In terms of the sanitation, abandonBuildings, abandonCars and graffiti data, we simply summed the number of each risk factor points occuring in a given grid cell.
vars_net <-
rbind(sanitation,abandonBuildings,abandonCars,graffiti) %>%
st_join(., fishnet, join=st_within) %>%
st_set_geometry(NULL) %>%
group_by(uniqueID, Legend) %>%
summarize(count = n()) %>%
full_join(fishnet) %>%
spread(Legend, count, fill=0) %>%
st_sf() %>%
dplyr::select(-`<NA>`) %>%
na.omit()
Besides, We used the nearist neighbor method to process the police(k=1), drug(k=5),liquor(k=5) and streetLightsOut(k=5) data, this approach considers exposure at a different scale then simply counting up risk factor events by grid cell.
# knn distance
nn_function <- function(measureFrom,measureTo,k) {
measureFrom_Matrix <-
as.matrix(measureFrom)
measureTo_Matrix <-
as.matrix(measureTo)
nn <-
get.knnx(measureTo, measureFrom, k)$nn.dist
output <-
as.data.frame(nn) %>%
rownames_to_column(var = "thisPoint") %>%
gather(points, point_distance, V1:ncol(.)) %>%
arrange(as.numeric(thisPoint)) %>%
group_by(thisPoint) %>%
summarize(pointDistance = mean(point_distance)) %>%
arrange(as.numeric(thisPoint)) %>%
dplyr::select(-thisPoint) %>%
pull()
return(output)
}
vars_net$police.nn_1 =
nn_function(st_coordinates(st_centroid(vars_net)), st_coordinates(police), 1)
vars_net$drug.nn_5 =
nn_function(st_coordinates(st_centroid(vars_net)), st_coordinates(drug), 5)
vars_net$liquor.nn_5 =
nn_function(st_coordinates(st_centroid(vars_net)), st_coordinates(liquor), 5)
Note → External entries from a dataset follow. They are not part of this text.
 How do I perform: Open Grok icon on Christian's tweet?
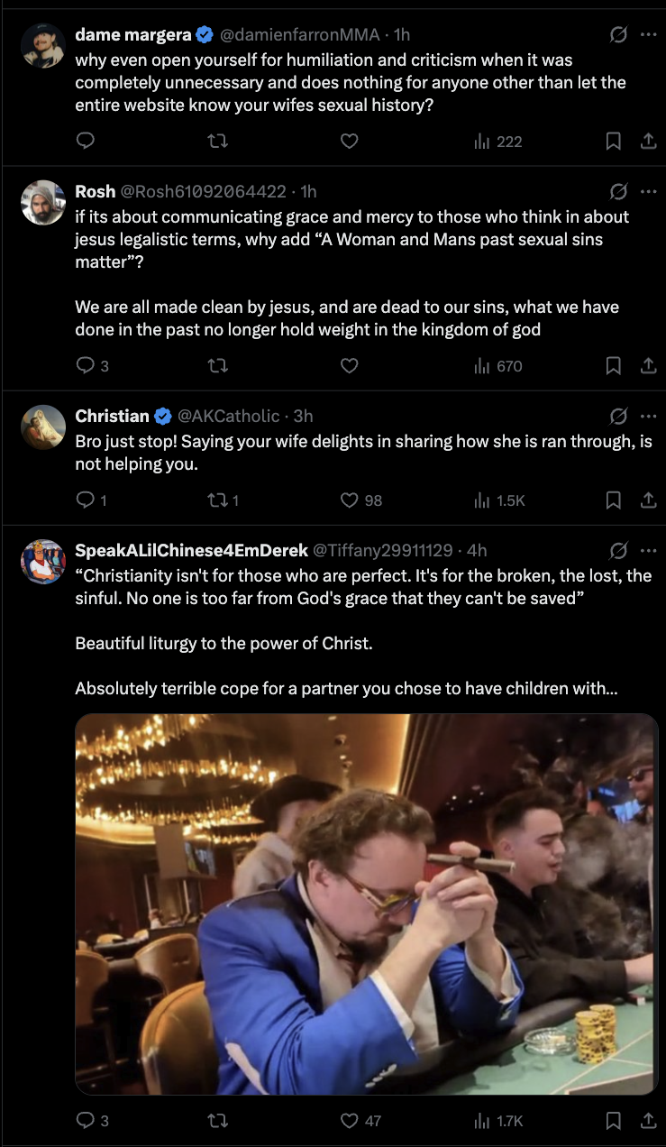coord(618,416)
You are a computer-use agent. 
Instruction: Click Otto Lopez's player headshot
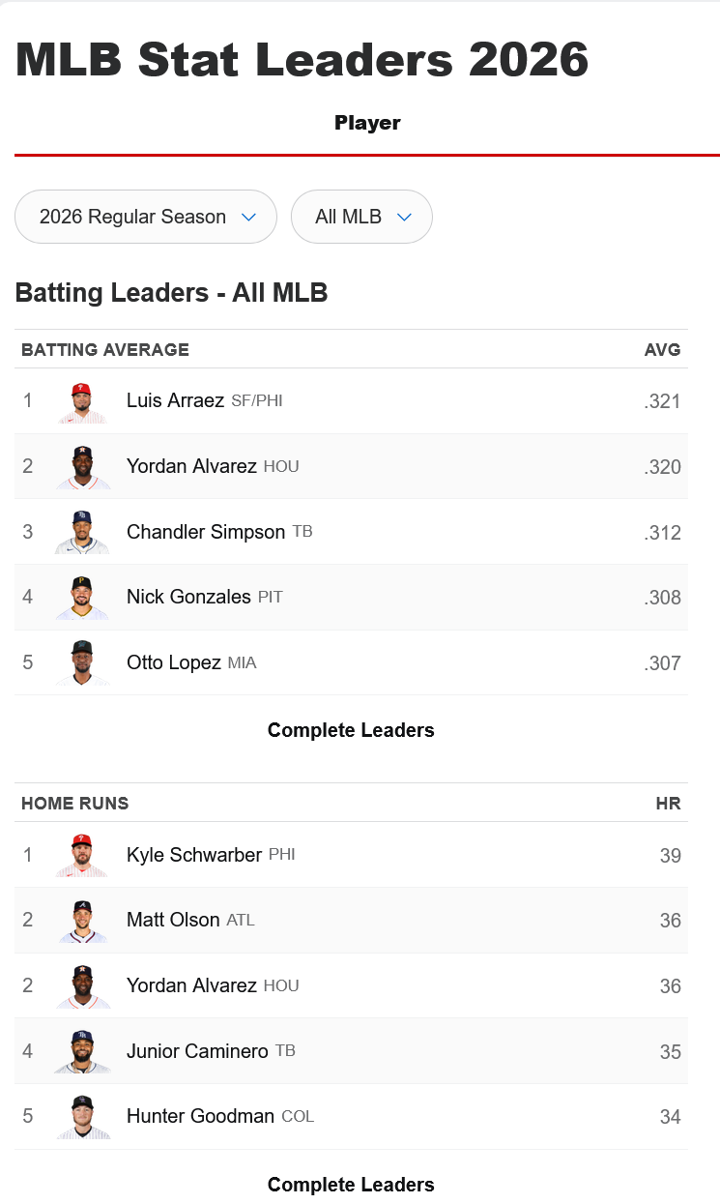coord(82,663)
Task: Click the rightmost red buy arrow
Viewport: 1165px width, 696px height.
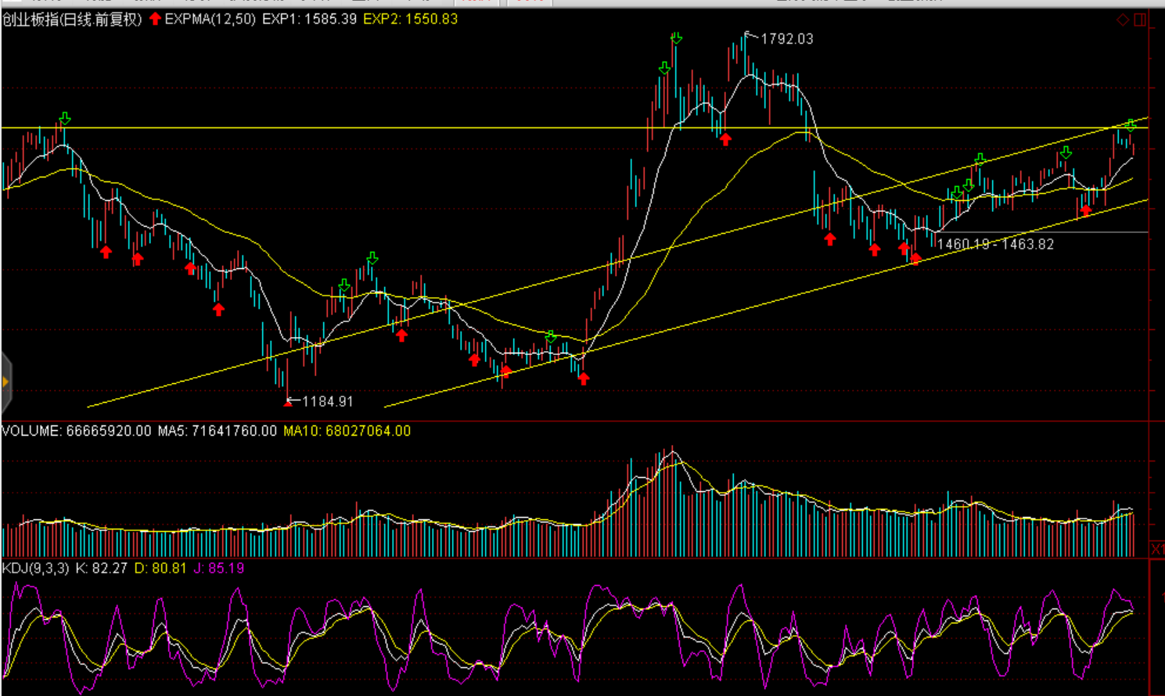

vars_net$streetLightsOut.nn_5 =
nn_function(st_coordinates(st_centroid(vars_net)), st_coordinates(streetLightsOut), 5)
A small multiple map of all factors in the fishnet are mapped below. Interestingly, these factors seem to illustrate slightly different spatial processes. Abandoned_Buildings are mainly clustered in South Chicago, while Abandoned_Cars are mostly in the north. 311 complaints for Graffit tends to cluster along major thoroughfares. In terms of the distance, the north Chicago is closer to the drug crime and liqor retail store. We then joined the robbery fishnet and factors fishnet into a final dataset: final_net.
vars_net.long <-
vars_net %>%
gather(Variable, value, -geometry, -uniqueID)
vars <- unique(vars_net.long$Variable)
mapList <- list()
for(i in vars){
mapList[[i]] <-
ggplot() +
geom_sf(data = filter(vars_net.long, Variable == i), aes(fill=value), colour=NA) +
scale_fill_viridis(name="") +
labs(title=i) +
mapTheme()}
do.call(grid.arrange,c(mapList, ncol =4, top = "Factors by Fishnet"))
# create the final dataset
final_net <-left_join(crime_net, st_set_geometry(vars_net, NULL), by="uniqueID")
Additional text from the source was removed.